Zur ganzen Wahrheit gehört aber auch, dass Rettig nach dem Spiel das Abfeuern von Pyrotechnik nicht in Gänze verurteilt hatte: „Ich habe kein Problem mit Pyro, aber was heute passiert ist, geht klar zu weit“, sagte der Geschäftsführer. Für St. Paulis Präsidenten Oke Göttlich ist der Pyro-Einsatz „seit Jahrzehnten Teil der Fan- und hysterischen Aufregungskultur.“ Er bat nach der Partie um Entschuldigung „für das, was heute passiert ist. Es war zu viel.“

St.-Pauli-Führung verschärft Ton gegen eigene Fans

Mittlerweile ermittelt der Kontrollausschuss des Deutschen Fußball-Bundes (DFB), der sowohl den FC St. Pauli als auch den HSV aufgefordert hat, Stellungnahmen abzugeben. Beiden Clubs drohen hohe Geldstrafen. Auch Hamburgs Innen- und Sportsenator Andy Grote kritisierte beide Fan-Lager für das Verhalten. „Ein solcher Pyro-Exzess ist nicht tolerierbar“, sagte der 50-Jährige. Die Masse der Stadionbesucher erwarte zu Recht,, „dass ein solches Verhalten nicht einfach hingenommen, sondern konsequent verfolgt wird.“

Der Verein bietet Geschädigten, die einen materiellen Schaden erlitten haben, oder aus Sorge frühzeitig das Stadion verlassen haben, eine Schadensregulierung an. „Die Vorfälle stellen eine Zäsur beim FC St. Pauli dar, spiegelt zum Beispiel das Präsentieren von Fanutensilien des Gegners in keiner Weise den Umgang wider, den wir hier in unserem Stadion in der Vergangenheit gepflegt haben. Auch die Menge an gezündeter Pyrotechnik und das Abfeuern von Leuchtkugeln auf das Spielfeld gehen weit über ein akzeptables Maß hinaus.
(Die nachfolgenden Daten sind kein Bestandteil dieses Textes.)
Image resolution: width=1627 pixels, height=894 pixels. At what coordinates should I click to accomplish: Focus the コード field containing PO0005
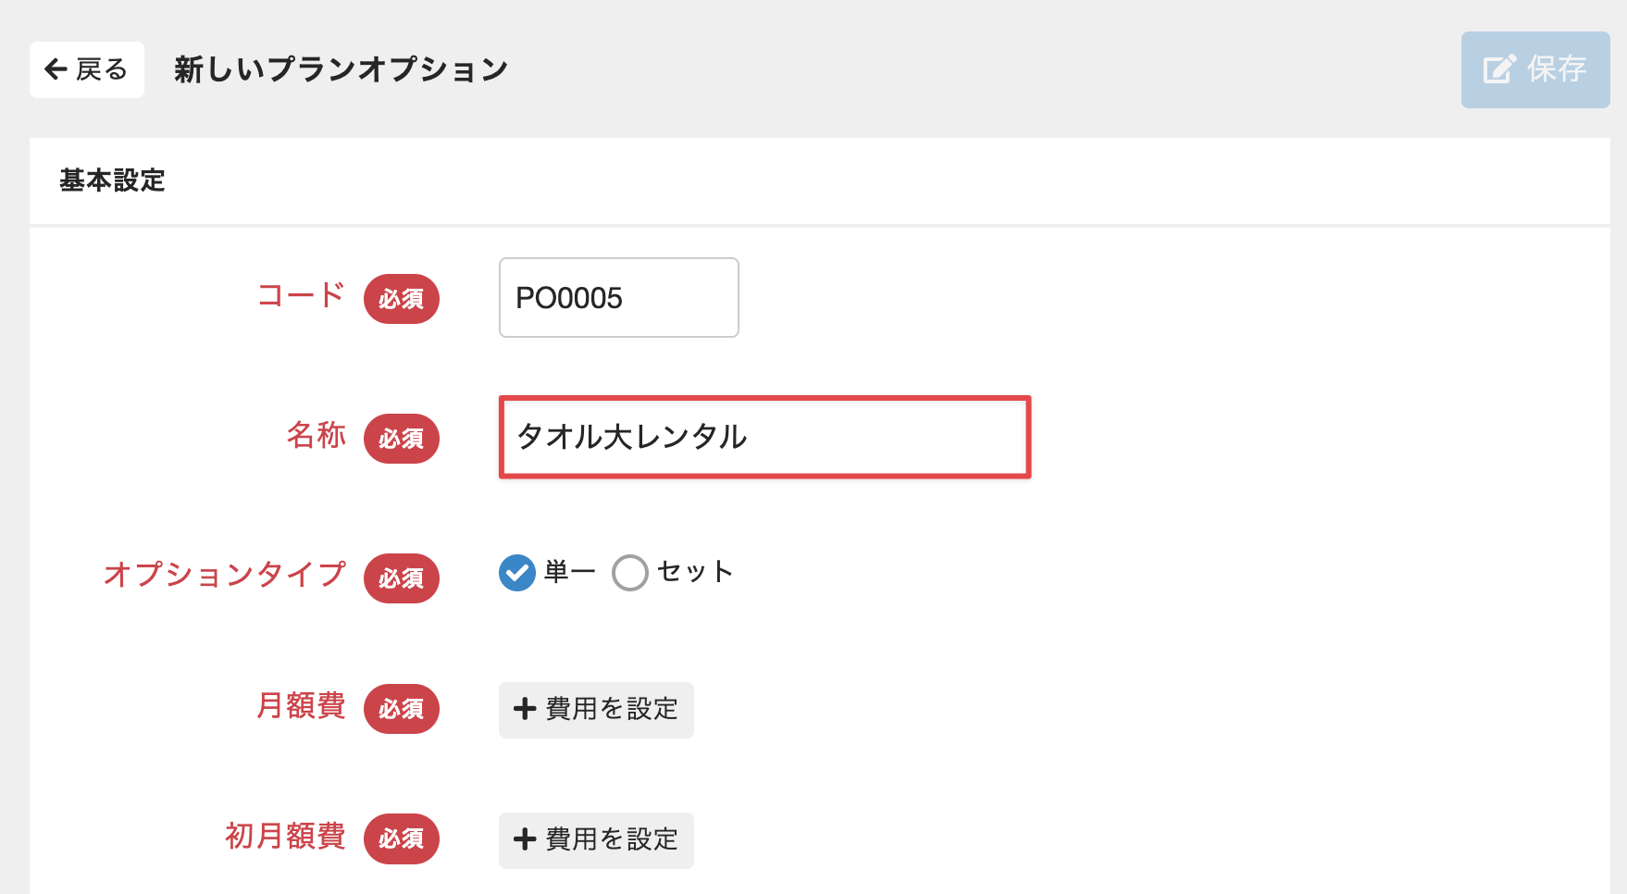(x=618, y=298)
Aufgrund der Vorfälle werden Form und Inhalt des weiteren Umgangs miteinander und Konsequenzen kritisch diskutiert“, schrieb der Kiezclub und droht indirekt damit, den Umgangston mit den Fans zu verschärfen.
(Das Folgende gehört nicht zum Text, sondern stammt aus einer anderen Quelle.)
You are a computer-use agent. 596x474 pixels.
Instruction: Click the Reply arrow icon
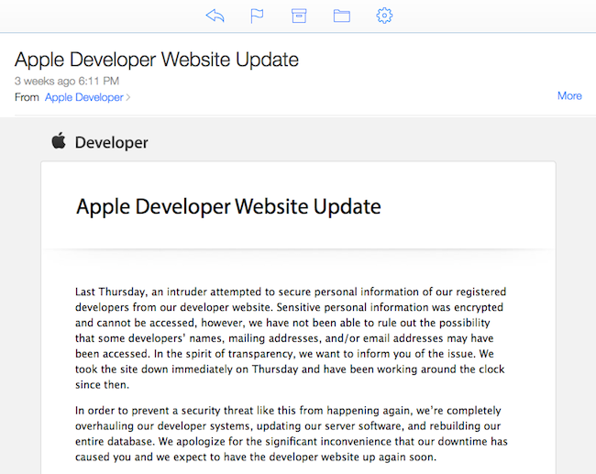tap(215, 16)
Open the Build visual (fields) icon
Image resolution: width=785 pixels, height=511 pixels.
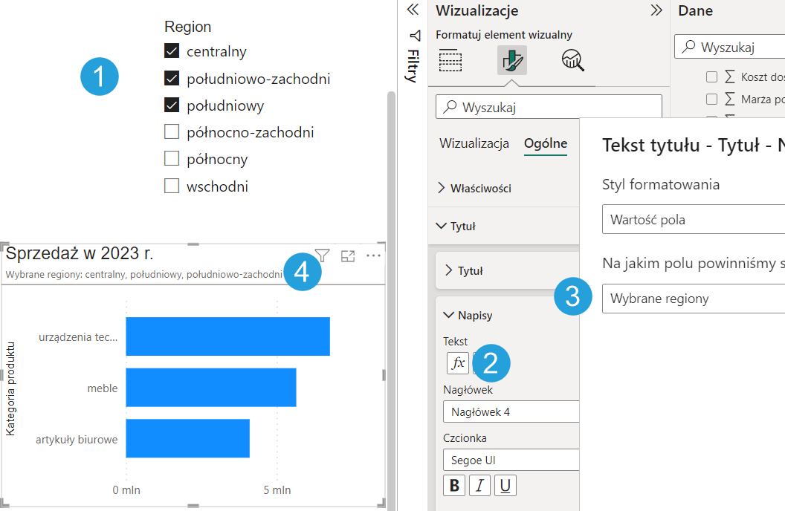click(x=450, y=60)
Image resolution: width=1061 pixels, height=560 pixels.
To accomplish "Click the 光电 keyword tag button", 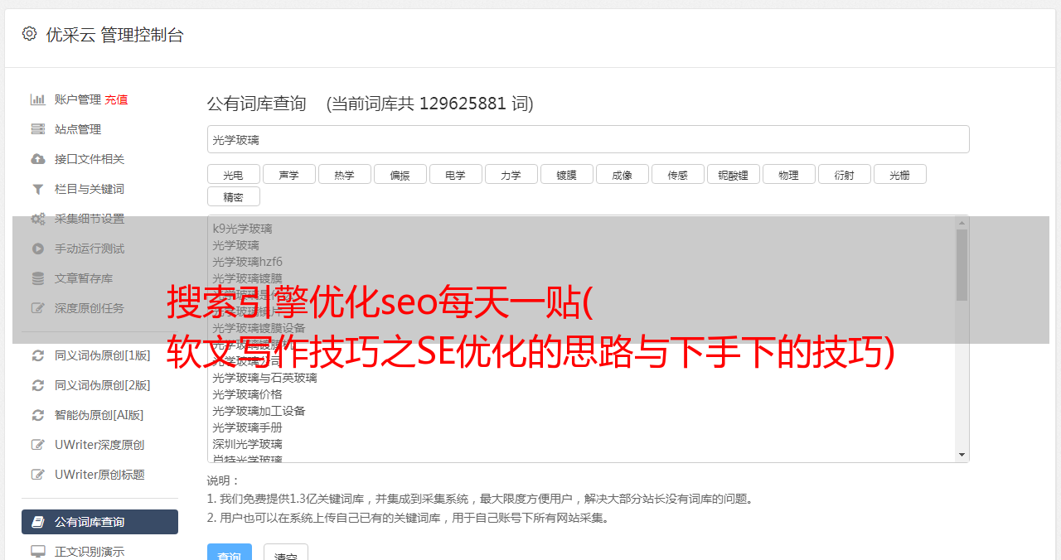I will (233, 175).
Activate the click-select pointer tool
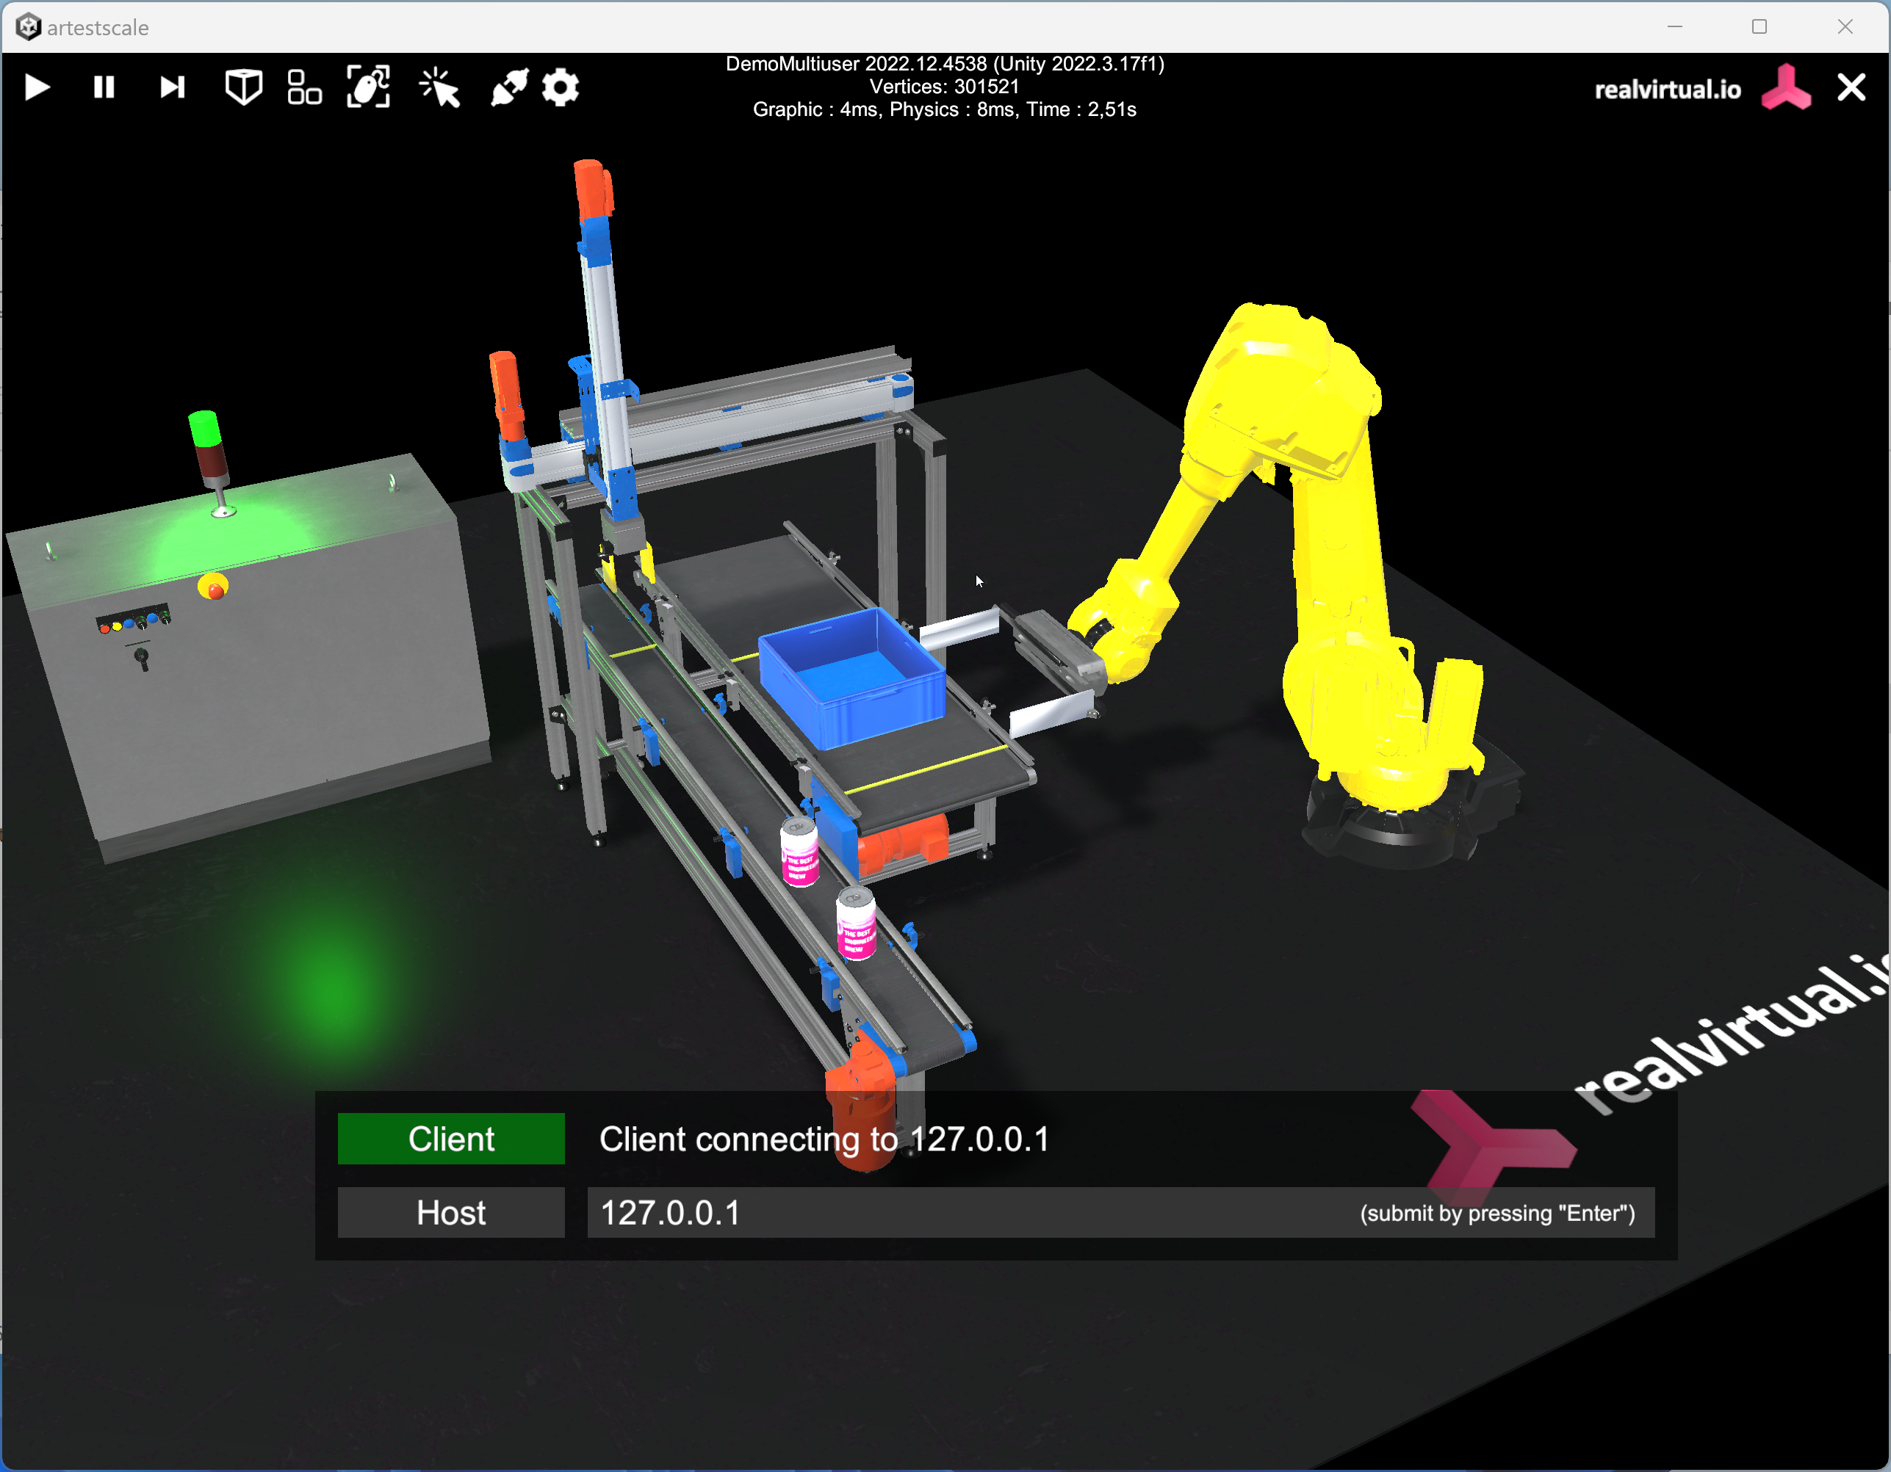 (439, 87)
Die Fanszene des FC St. Pauli ist zerrissen

Das Abbrennen von Pyrotechnik offenbarte einmal mehr, wie zerrissen die Fanszene des FC St. Pauli ist. Als in der 82. Minute die Partie kurz vor dem Abbruch stand, richtete sich der gesamte Ärger der Haupttribüne, Gegengerade und Nordtribüne gegen Teile der Ultras auf der Südtribüne. „Ihr seid scheiße wie der HSV“ und „Haut ab“ wurde in Richtung derer gebrüllt, die zwei geklaute HSV-Banner provokativ präsentierten. Anhänger auf der Südtribüne reagierten auf die Pfiffe und Schmähgesänge mit dem Abschuss von Raketen auf den Platz und in Richtung der Gegengeraden. Ein bisher nie dagewesener Vorgang am Millerntor. „Genau das, was wir bei anderen Szenen immer verachtet haben, wird in meinem Wohnzimmer gemacht“, kritisiert in einem Forum der St.-Pauli-Fan „Dissident“, „und ich steh dahinter und sehe mich als Teil dieser Projektion, zu der ich nicht gehören will.“

Seit Jahren werden die Ultras auf der Südtribüne kritisch gesehen, weil sie während der 90 Minuten kaum spielbezogenen Support betreiben, sondern in erster Linie sich selbst feiern und immer mal wieder durch Pyro-Aktionen dafür sorgen, dass St. Pauli Geldstrafen an den DFB zahlen muss. Beim Derby soll es zu Scharmützeln unter den Fans auf der Südtribüne gekommen sein, als sie verbal gegen die Pyro-Attacken vorgingen.